◆ What you have to do:
Extract all data as written.

*** Input material ***

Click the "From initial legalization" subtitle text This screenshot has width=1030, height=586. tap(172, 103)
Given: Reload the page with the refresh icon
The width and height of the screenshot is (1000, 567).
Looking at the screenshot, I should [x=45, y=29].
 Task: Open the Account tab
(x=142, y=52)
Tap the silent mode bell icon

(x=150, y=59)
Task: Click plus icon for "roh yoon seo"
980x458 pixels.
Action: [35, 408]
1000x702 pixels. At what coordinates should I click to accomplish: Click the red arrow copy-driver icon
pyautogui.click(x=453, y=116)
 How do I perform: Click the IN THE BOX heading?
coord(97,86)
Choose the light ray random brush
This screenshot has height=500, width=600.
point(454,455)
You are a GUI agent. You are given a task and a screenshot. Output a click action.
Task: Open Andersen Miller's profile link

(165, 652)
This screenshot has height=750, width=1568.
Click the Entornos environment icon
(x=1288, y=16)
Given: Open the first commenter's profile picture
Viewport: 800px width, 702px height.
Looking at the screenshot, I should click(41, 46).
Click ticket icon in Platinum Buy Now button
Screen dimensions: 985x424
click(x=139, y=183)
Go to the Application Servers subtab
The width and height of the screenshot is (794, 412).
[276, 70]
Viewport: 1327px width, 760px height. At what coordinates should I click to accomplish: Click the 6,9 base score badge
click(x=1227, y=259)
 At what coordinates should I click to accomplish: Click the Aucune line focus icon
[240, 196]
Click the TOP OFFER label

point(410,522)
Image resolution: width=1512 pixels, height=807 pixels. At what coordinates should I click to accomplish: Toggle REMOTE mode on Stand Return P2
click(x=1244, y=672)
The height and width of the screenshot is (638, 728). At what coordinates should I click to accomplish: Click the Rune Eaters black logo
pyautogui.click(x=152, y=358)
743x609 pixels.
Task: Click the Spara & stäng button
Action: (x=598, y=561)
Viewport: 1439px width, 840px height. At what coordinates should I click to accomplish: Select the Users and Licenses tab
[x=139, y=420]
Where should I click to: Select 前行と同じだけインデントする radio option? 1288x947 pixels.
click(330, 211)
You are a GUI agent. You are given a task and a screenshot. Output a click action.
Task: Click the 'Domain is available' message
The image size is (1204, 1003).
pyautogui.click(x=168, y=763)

*** End of Input material ***

◆ Output:
Click the "From initial legalization" subtitle text This screenshot has width=1030, height=586. tap(172, 103)
Given: Reload the page with the refresh icon
The width and height of the screenshot is (1000, 567).
Looking at the screenshot, I should [x=45, y=29].
 Task: Open the Account tab
(x=142, y=52)
Tap the silent mode bell icon

(x=150, y=59)
Task: Click plus icon for "roh yoon seo"
980x458 pixels.
Action: [35, 408]
1000x702 pixels. At what coordinates should I click to accomplish: Click the red arrow copy-driver icon
pyautogui.click(x=453, y=116)
 How do I perform: Click the IN THE BOX heading?
coord(97,86)
Choose the light ray random brush
This screenshot has height=500, width=600.
point(454,455)
You are a GUI agent. You are given a task and a screenshot. Output a click action.
Task: Open Andersen Miller's profile link

(165, 652)
This screenshot has height=750, width=1568.
Click the Entornos environment icon
(x=1288, y=16)
Given: Open the first commenter's profile picture
Viewport: 800px width, 702px height.
Looking at the screenshot, I should click(41, 46).
Click ticket icon in Platinum Buy Now button
Screen dimensions: 985x424
click(x=139, y=183)
Go to the Application Servers subtab
The width and height of the screenshot is (794, 412).
[276, 70]
Viewport: 1327px width, 760px height. At what coordinates should I click to accomplish: Click the 6,9 base score badge
click(x=1227, y=259)
 At what coordinates should I click to accomplish: Click the Aucune line focus icon
[240, 196]
Click the TOP OFFER label

point(410,522)
Image resolution: width=1512 pixels, height=807 pixels. At what coordinates should I click to accomplish: Toggle REMOTE mode on Stand Return P2
click(x=1244, y=672)
The height and width of the screenshot is (638, 728). At what coordinates should I click to accomplish: Click the Rune Eaters black logo
pyautogui.click(x=152, y=358)
743x609 pixels.
Task: Click the Spara & stäng button
Action: (x=598, y=561)
Viewport: 1439px width, 840px height. At what coordinates should I click to accomplish: Select the Users and Licenses tab
[x=139, y=420]
Where should I click to: Select 前行と同じだけインデントする radio option? 1288x947 pixels.
click(330, 211)
You are a GUI agent. You are given a task and a screenshot. Output a click action.
Task: Click the 'Domain is available' message
The image size is (1204, 1003).
pyautogui.click(x=168, y=763)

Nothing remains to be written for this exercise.